Previously, we reported ATAAD complicated by malperfusion of at least
one organ in 30.9% (308/1029) of patients and that we found obesity
(body mass index >30 kg/m2), preoperative
shock (systolic blood pressure <80 mmHg), and mesenteric
malperfusion to be independent predictors of-in-hospital death for those
with such malperfusion.7 Treatment of the
ATAAD-induced cardiac tamponade is of paramount importance in patients
undergoing immediate aortic repair; however, the optimal management
technique remains controversial.

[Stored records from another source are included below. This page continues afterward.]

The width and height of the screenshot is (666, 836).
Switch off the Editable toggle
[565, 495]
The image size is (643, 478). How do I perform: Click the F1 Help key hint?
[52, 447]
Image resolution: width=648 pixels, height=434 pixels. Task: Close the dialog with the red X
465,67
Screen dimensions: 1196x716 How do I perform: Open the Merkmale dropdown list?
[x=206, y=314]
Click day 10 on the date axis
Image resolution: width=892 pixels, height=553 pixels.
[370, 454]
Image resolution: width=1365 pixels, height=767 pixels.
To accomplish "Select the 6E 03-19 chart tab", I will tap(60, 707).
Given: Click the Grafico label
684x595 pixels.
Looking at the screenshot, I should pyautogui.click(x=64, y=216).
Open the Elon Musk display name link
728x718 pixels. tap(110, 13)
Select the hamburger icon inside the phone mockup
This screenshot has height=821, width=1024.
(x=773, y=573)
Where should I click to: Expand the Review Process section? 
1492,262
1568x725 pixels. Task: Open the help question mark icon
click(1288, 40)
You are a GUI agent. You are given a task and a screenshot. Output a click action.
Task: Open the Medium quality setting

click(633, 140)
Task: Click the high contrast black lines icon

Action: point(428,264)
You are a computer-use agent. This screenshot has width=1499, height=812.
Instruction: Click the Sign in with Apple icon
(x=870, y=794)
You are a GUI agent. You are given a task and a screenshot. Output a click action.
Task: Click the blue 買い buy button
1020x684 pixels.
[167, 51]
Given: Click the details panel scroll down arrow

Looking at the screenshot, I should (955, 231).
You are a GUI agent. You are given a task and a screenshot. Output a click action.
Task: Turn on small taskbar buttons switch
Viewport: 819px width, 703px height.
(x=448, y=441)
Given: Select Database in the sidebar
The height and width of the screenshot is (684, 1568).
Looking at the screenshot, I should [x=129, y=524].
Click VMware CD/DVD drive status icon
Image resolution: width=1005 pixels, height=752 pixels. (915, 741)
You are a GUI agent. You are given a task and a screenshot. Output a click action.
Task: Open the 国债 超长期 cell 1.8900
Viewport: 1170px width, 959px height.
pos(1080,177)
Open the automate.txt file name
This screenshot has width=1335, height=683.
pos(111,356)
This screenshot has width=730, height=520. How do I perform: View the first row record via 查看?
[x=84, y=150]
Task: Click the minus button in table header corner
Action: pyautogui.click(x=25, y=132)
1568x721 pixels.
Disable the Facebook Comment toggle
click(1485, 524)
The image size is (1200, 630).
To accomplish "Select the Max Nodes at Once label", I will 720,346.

Lin et al. reported similar outcomes
between emergency subxiphoid pericardiotomy and emergency establishment
of CPB.8 Pericardiotomy performed initially for
hematoma removal poses a risk of continuous bleeding in cases of aortic
rupture. Our case was complicated by cardiac tamponade leading to
hemodynamic instability, but aortic rupture had not occurred. In cases
of aortic rupture, CPB must be established promptly, before the aortic
repair. Revascularization of abdominal organs would be the second
priority in such cases.
In conclusion, in our case of ATAAD complicated by cardiac tamponade and
severe mesenteric malperfusion, initial release of pericardial hematoma
and revascularization of the SMA prevented further mesenteric ischemia
and paved the way for aortic repair.